🤖 AI Summary
This work addresses the limited generalization of traditional multi-agent goal navigation methods, which are constrained by closed-vocabulary target sets and struggle to handle open-vocabulary goals during testing. To overcome this, the authors propose GoalVLM, a novel framework that integrates vision-language models (VLMs) into the multi-agent decision-making loop for the first time, enabling navigation guided by free-form textual instructions. The approach leverages SAM3 for text-prompted segmentation, SpaceOM for spatial reasoning, and BEV semantic map construction to achieve zero-shot, fine-tuning-free open-vocabulary navigation. By injecting commonsense priors through structured prompting chains, the system attains strong performance on GOAT-Bench val_unseen, achieving 55.8% subtask success rate and 18.3% SPL with a two-agent configuration—comparable to state-of-the-art methods while significantly enhancing generalization.
📝 Abstract
Object-goal navigation has traditionally been limited to ground robots with closed-set object vocabularies. Existing multi-agent approaches depend on precomputed probabilistic graphs tied to fixed category sets, precluding generalization to novel goals at test time.

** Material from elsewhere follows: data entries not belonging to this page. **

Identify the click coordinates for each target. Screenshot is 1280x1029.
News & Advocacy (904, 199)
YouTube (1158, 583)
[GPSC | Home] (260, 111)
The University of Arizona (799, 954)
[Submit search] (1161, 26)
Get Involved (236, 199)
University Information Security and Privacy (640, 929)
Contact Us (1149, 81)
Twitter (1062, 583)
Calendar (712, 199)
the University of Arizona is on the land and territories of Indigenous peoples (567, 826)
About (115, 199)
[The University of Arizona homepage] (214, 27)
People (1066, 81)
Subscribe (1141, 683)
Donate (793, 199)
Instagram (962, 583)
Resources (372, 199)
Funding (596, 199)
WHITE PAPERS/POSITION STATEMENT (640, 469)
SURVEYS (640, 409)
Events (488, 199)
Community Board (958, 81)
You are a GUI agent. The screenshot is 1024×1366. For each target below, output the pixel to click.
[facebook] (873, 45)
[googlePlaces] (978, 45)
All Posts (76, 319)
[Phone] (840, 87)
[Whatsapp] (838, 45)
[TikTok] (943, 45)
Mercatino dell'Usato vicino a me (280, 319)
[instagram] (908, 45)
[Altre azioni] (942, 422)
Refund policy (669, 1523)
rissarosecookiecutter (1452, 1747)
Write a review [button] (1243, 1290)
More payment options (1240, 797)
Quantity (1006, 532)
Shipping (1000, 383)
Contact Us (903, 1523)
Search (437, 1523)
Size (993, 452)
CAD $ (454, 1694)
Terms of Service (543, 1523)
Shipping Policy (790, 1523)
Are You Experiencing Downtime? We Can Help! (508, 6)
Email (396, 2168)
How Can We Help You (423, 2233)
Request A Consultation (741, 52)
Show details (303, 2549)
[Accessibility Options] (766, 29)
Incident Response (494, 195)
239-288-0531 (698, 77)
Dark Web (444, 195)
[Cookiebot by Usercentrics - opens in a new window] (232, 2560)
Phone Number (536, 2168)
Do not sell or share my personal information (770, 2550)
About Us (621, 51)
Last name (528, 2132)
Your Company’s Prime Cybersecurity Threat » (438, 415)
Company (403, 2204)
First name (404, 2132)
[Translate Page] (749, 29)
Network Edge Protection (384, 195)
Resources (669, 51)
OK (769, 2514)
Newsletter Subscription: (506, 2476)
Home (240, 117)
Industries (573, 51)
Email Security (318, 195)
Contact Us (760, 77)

We present GoalVLM, a cooperative multi-agent framework for zero-shot, open-vocabulary object navigation. GoalVLM integrates a Vision-Language Model (VLM) directly into the decision loop, SAM3 for text-prompted detection and segmentation, and SpaceOM for spatial reasoning, enabling agents to interpret free-form language goals and score frontiers via zero-shot semantic priors without retraining. Each agent builds a BEV semantic map from depth-projected voxel splatting, while a Goal Projector back-projects detections through calibrated depth into the map for reliable goal localization. A constraint-guided reasoning layer evaluates frontiers through a structured prompt chain (scene captioning, room-type classification, perception gating, multi-frontier ranking), injecting commonsense priors into exploration.
We evaluate GoalVLM on GOAT-Bench val_unseen (360 multi-subtask episodes, 1032 sequential object-goal subtasks, HM3D scenes), where each episode requires navigating to a chain of 5-7 open-vocabulary targets. GoalVLM with N=2 agents achieves 55.8% subtask SR and 18.3% SPL, competitive with state-of-the-art methods while requiring no task-specific training. Ablation studies confirm the contributions of VLM-guided frontier reasoning and depth-projected goal localization.